His presentation focused on the initial results and performance of Sea Machines’ perception technology currently being used aboard a Maersk container ship in Denmark.

He explained that as the commercial marine industry demands higher levels of autonomy, the need for advanced perception capabilities will increase considerably. Holm then outlined the ways that Sea Machines’ customers, which include owners and operators of all types of marine surface vessels (from workboats through large ships), are benefiting today from the company’s commercially available, autonomous control technology.

Sea Machines Robotics, Inc., an autonomous technology company, builds autonomous control and navigation systems for the commercial marine and boating industries. It develops advanced control systems for boats and ships, and specialized unmanned surface vessels to enhance operational safety and productivity on the water.

The company builds RC NXT, an autonomous control and remote command system for PLC-based wireless control of vessel in existing or new build marine vessels, such as work boats, tugs, and launches; and DP-NXT autonomous control system that upgrades traditional manually piloted vessels to be operated with a reduced or zero on-board crew. It offers solutions for various unmanned applications, such as unmanned bathymetric survey vessels, AUV-tender, unmanned visual inspection of subsea assets, mobile unmanned passive acoustic monitoring, and dual towing.
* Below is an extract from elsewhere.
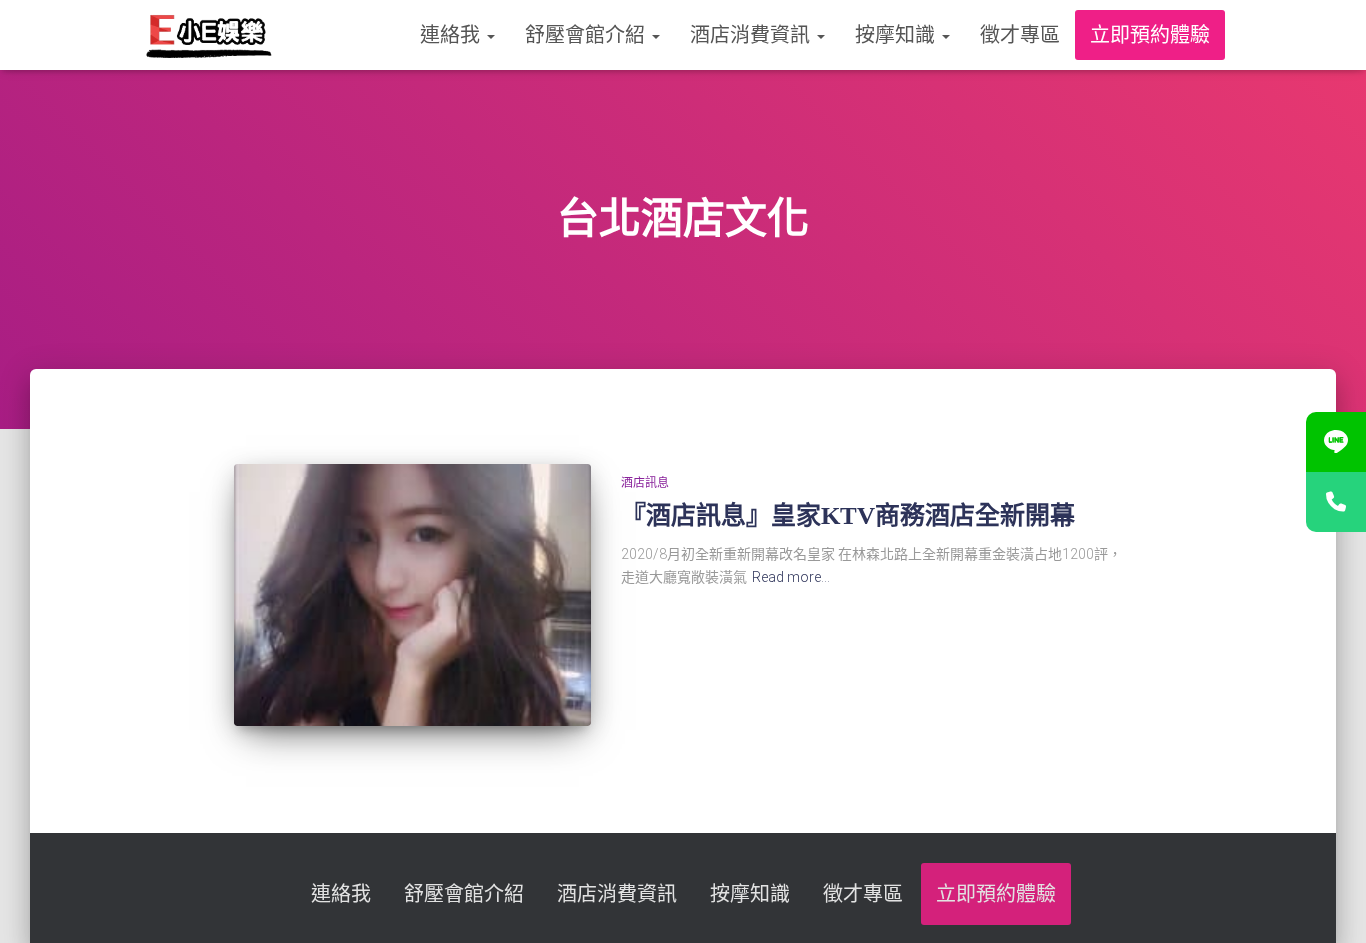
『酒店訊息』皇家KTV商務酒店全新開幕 (848, 515)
The company was founded in 2014 and is based in Boston, Massachusetts.

Sea Machines systems feature advanced security measures that protect both hardware and software from external vulnerabilities. The hardware components operate with encrypted software, and VPNs are used to protect the customer’s network connection.

While the exact regulations are still being developed, the International Maritime Organization (IMO) has officially commenced work to look into how safe, secure and environmentally sound Maritime Autonomous Surface Ships (MASS) operations may be addressed. As progress is made, Sea Machines is fully engaged and cooperating completely to ensure customers meet or exceed with industry requirements.